Snoop snoop sha’whoops
Our home secretary has failed to get her snoop’s charter on
the political agenda. Anyone able to look at the history, the ethos, and to
understand how the world wide web actually works knows the whole idea is
stupid, unworkable, and a nonsense. But she’s a politician, a tory, and she’s
another in a line of tory women with bees in their bonnets, and she wants
access to our emails, messages, twitter accounts, all that sort of stuff. Where
the army of staff needed to monitor such activity (I reckon about one-to-one is
the minimum ratio needed to monitor traffic effectively) is coming from and
what she wants to do with the information baffles me[1].

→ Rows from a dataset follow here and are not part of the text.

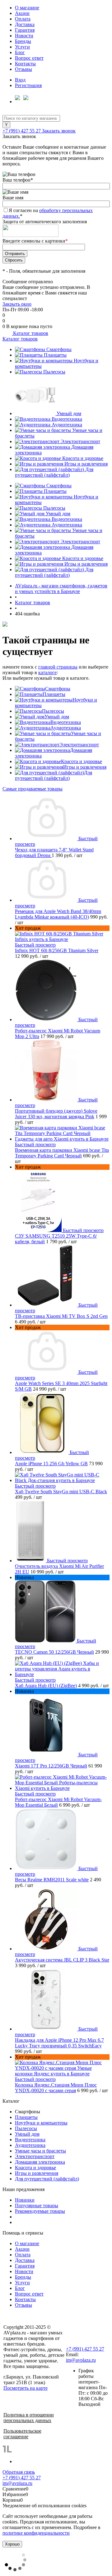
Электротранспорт (80, 441)
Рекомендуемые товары (40, 2211)
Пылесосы (54, 371)
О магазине (27, 7)
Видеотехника (67, 419)
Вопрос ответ (29, 58)
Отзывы (23, 69)
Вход (20, 79)
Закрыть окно (16, 304)
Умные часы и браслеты (40, 2150)
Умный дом (69, 413)
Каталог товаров (30, 333)
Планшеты (55, 355)
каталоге (47, 672)
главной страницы (57, 666)
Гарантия (25, 30)
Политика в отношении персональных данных (28, 2417)
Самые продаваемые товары (32, 788)
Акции (22, 13)
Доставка (25, 24)
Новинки (25, 2200)
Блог (20, 52)
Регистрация (28, 85)
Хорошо (12, 2544)
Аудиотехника (67, 424)
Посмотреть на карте (25, 2388)
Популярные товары (36, 2205)
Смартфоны (59, 349)
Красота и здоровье (82, 458)
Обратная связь (18, 2472)
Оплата (22, 18)
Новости (24, 35)
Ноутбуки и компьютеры (41, 2122)
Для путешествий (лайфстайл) (54, 472)
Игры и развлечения (86, 463)
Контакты (25, 63)
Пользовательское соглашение (22, 2433)
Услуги (22, 46)
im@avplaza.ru (81, 2360)
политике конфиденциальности (36, 2533)
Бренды (23, 41)
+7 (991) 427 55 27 (22, 130)
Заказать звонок (59, 130)
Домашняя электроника (40, 2162)
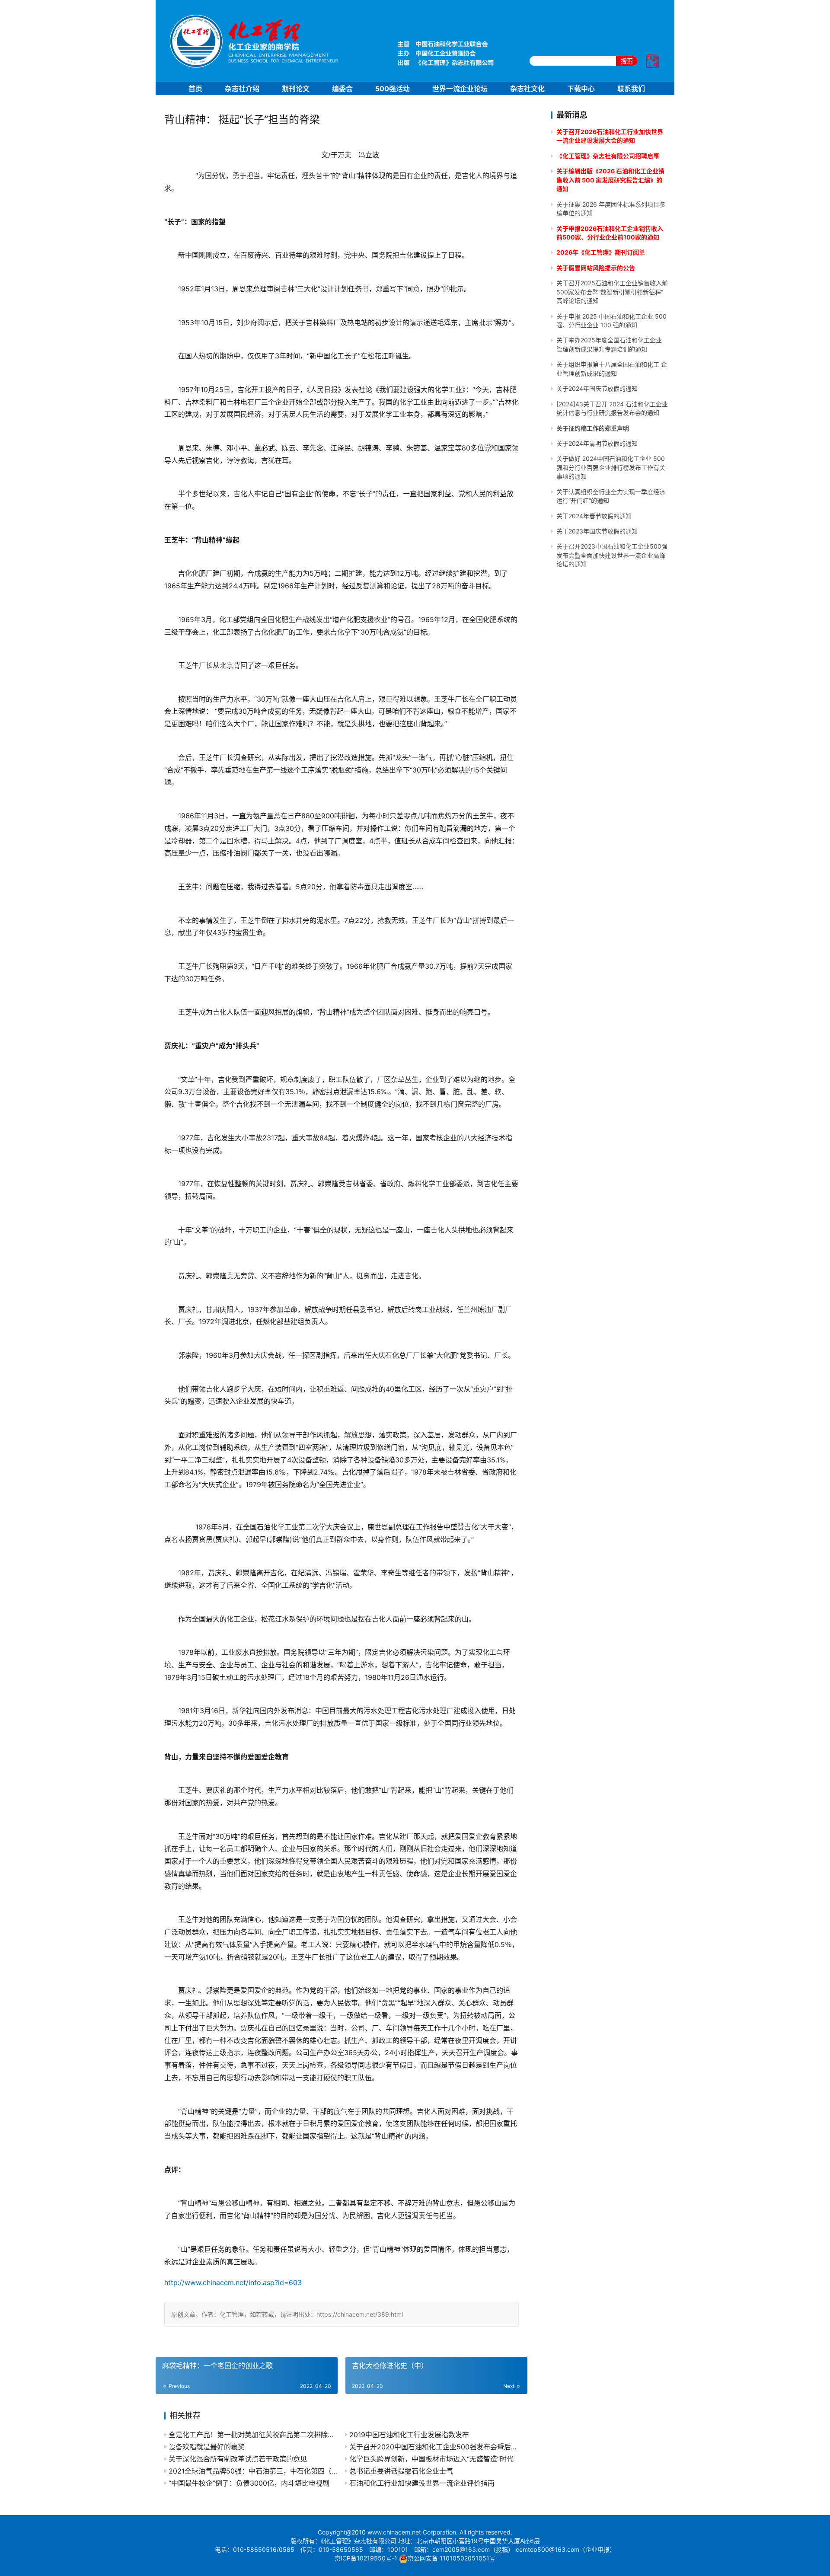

Anyway, she’s like the overall boss of the police. The
police have been give the option to use things like financial compensation,
sincere apologies, rebuilding vandalised stuff, to deal with minor wrong-doing.
There’s a chief officers’ memo setting out the circumstances under which these
measures should and should not be used. There’s 10,000 plus instances of them
being used in cases of serious violent crimes. Crimes resulting in broken
bones, stays in hospital, and the like. Not as intended. This has been
happening on her watch.
While she’s messing about with her snooping and trying to
export the bloke with no hands out of the Lion King.
Karen Brady. Liam Brady’s daughter, right?
I’ve never watched The Apprentice. I would rather pluck out
my own eyeballs and deposit them in a bucket of sulphuric badgers’ urine before
putting the whole foul mess through a liquidiser. There. Colours firmly nailed.
Apparently she’s part of the show, and wants to get involved in politics. That
figures. She must do politics very well indeed. Here’s a story about her days
at Birmingham .
Someone played bit of a trick on her. Aston Villa, big local
rivals, were managed by bling-encrusted Ron Atkinson (white), and they had a
star player who happened to be called Dalian Atkinson (black, no relation). The
trick was to make out that Dalian
was Ron’s boy. Chief executive Karen fell for it.
To explain just why this level of ignorance for someone
supposedly doing a job in the industry, it must be realised that if, for
example, you went to a Glasgow pub and picked
two random footy fans, they would laugh you out of the door if you suggested Dalian was Ron’s boy. London , Southampton, Manchester ,
Dundee . Anywhere, in fact. Football folk knew.
The chief executive of the neighbouring club didn’t. It’s like an engineer not
knowing a nut from a bolt or a steel from a concrete beam. It’s like a mechanic
not knowing what those round things in the corners are called. It’s like an
education secretary who’s never taken a lesson in his life. Oh. Yeah. Politics.
Of course. She’ll be perfect.
[1] In his
Inconvenient Truth book, Al Gore suggests the concept of ex-formation. As
opposed to information. He cites the data being beamed down from all the
surveillance satellites. If all the world’s computers and population did
nothing else but monitor this data, we’d still be falling behind in processing
it. Literally, too much information, man.